Monday, February 27, 2023



Climate Change: The cost of not cutting emissions

Rod Oram has a piece of Newsroom this week, calling for this year's election to be a referendum on climate action, and specifically looking at the National Party's policy hole in this area. Oram lays out a long list of questions national needs to answer to gain any credibility, but the TL;DR is right at the beginning: "says it is committed to climate. But it has never articulated a comprehensive or convincing suite of policies. And the little it has said on climate is hedged one way or another". The party simply lacks credibility, and it is hard to see how the current lineup, packed with climate change deniers and foot-draggers and cow-lickers, can ever gain any.

But in passing, Oram also mentions this horrifying factoid:

Currently the price of carbon is only $70 a tonne, compared with €100 ($170) in the EU.
[NZ carbon prices have in fact dropped to NZ$67.50, which shows what the market thinks of the chance of Labour actually acting to reduce emissions].

This is horrifying because the climate policy of successive governments has been to make promises of emissions reductions they have no intention of meeting, backed by a pledge to "simply" buy credits on the international market to meet any shortfall.
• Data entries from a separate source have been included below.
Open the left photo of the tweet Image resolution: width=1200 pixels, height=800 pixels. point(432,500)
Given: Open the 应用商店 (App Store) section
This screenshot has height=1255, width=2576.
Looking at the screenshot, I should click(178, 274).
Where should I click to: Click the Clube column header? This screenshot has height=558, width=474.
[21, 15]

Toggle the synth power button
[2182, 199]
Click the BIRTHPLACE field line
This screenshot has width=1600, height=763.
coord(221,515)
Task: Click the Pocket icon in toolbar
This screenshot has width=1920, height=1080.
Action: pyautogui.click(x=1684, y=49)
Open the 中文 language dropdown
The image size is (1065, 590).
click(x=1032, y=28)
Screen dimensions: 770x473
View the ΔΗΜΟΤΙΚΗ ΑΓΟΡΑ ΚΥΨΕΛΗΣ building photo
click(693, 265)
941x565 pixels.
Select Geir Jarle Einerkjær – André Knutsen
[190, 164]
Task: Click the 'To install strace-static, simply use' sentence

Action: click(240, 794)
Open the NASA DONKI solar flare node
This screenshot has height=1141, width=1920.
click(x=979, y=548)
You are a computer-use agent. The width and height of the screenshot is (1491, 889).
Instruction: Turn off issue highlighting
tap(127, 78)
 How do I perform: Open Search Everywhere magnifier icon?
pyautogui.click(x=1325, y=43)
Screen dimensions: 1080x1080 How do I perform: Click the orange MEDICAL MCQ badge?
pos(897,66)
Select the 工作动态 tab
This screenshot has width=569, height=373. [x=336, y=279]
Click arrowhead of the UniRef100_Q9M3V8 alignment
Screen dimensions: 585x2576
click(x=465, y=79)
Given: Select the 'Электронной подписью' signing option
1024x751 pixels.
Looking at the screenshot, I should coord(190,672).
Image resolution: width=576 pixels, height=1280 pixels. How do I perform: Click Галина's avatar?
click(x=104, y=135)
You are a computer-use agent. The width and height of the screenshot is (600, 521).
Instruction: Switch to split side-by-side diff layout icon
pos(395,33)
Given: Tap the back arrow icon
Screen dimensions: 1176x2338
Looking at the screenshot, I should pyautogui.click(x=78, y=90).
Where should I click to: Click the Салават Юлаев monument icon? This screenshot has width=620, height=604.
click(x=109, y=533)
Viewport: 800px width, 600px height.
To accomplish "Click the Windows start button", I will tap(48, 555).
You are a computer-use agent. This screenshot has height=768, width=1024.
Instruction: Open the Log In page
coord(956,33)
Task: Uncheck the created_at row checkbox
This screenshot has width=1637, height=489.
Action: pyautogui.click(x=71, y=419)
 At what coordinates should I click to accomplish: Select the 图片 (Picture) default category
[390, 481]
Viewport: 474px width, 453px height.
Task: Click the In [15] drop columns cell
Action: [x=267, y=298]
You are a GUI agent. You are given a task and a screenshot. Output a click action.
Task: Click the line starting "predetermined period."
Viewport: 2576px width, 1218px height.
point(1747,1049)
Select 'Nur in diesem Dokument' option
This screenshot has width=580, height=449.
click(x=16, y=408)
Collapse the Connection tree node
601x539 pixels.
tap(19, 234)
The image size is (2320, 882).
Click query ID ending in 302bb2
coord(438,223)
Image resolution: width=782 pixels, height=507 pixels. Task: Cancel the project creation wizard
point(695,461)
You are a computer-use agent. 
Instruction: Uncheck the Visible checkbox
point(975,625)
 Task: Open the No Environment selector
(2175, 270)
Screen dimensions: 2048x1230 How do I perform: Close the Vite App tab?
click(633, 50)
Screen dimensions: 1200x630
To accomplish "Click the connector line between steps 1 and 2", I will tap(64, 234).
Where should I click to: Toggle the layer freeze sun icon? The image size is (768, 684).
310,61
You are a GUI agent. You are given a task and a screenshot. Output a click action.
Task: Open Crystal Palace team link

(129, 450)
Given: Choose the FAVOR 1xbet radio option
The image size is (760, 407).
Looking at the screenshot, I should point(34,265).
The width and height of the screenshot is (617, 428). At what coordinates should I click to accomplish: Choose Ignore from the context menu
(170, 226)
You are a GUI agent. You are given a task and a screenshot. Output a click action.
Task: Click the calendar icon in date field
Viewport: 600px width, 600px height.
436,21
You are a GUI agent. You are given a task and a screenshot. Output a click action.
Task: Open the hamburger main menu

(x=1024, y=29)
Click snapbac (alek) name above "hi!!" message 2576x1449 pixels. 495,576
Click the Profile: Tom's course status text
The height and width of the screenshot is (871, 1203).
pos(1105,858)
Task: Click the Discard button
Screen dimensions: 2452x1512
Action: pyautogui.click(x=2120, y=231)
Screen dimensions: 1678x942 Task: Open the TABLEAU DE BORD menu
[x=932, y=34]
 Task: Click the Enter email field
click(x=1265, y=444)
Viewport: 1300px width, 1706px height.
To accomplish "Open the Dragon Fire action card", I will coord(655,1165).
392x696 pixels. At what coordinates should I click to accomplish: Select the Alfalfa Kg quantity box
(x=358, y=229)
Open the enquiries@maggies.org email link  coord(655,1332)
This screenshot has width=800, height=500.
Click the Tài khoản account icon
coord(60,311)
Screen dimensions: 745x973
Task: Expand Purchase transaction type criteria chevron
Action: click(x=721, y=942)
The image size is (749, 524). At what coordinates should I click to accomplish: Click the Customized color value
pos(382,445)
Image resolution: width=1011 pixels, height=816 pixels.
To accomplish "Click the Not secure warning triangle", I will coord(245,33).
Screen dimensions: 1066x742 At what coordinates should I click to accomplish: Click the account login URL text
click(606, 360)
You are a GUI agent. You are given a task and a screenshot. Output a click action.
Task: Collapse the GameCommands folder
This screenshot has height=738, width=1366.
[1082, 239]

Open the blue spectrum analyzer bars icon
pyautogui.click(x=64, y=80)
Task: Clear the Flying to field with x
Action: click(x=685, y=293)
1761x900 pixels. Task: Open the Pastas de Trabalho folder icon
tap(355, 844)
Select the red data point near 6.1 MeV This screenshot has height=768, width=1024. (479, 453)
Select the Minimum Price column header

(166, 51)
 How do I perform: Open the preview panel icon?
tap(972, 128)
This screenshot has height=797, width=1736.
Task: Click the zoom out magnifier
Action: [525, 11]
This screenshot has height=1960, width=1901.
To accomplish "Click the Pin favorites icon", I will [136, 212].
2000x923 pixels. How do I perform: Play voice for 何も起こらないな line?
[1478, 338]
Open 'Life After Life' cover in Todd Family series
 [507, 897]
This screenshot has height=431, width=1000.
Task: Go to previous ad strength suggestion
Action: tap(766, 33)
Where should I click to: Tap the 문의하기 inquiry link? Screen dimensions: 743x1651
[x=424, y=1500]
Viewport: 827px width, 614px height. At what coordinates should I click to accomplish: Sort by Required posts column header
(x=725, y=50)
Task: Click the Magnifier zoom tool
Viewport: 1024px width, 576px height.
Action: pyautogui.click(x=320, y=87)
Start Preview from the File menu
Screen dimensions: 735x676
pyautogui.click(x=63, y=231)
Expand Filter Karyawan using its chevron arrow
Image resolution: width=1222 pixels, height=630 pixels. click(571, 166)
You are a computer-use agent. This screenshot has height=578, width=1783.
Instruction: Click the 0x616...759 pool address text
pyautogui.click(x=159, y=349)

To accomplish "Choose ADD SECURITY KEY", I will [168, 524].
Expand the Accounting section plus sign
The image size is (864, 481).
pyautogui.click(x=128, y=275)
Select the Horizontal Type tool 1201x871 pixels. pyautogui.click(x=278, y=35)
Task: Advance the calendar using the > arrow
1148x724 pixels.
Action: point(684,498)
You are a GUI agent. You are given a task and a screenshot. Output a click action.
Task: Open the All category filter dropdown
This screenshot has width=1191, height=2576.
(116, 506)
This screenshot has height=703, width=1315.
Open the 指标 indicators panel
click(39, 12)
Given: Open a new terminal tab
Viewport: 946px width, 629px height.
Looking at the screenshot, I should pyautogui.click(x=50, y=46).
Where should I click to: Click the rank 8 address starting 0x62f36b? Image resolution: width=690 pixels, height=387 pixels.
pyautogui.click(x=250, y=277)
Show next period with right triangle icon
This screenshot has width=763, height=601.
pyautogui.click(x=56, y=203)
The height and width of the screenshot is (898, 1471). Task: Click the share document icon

This is problematic for a number of reasons - it is basicly a commitment to shirk our commitments - but purely in practical terms its a failure. The idea of an "international market" is currently a complete fantasy, so there's nowhere we can actually buy these "credits" from anyway.

But imagine for a moment that an international carbon market was not a Treasury fantasy. The current EU carbon price is a very bad sign for that fantasy, because it suggests that the cost of meeting (or rather, shirking) our climate commitments will be far higher than expected. The government currently prices carbon at $150 / ton internally to reflect the expected cost of buying credits. The EU carbon cost is already higher than that, so it seems unlikely that it will be cheaper by 2030. Instead, it seems like it will be significantly more expensive (I've seen numbers like €140 (NZ$240) / ton required to meet the EU's 2030 carbon targets, but projections have tended to be significant underestimates). The upshot: even if it wasn't a fantasy, Treasury's policy looks like it will be even more staggeringly expensive than expected.

(But then, part of the fantasy was always that foreign reductions would be cheaper. In other words, Treasury was betting on fraud and bullshit to make the numbers look good, without caring about the actual underlying emissions situation. Typical bean-counters.)

The policy implication in turn is that we need an even stronger focus on domestic emissions reductions. Every ton of carbon we cut is one we don't have to pay for. The best way of doing this is to free the ETS and cut credit supply so prices can rise. But also the internal price the government uses to assess the costs and benefits of policy needs to increase significantly to ensure emissions are costed correctly. Otherwise, we're effectively committing to a high emissions pathway, and a very expensive bill post-2030.

...but I guess the government is betting that that will just be somebody else's problem.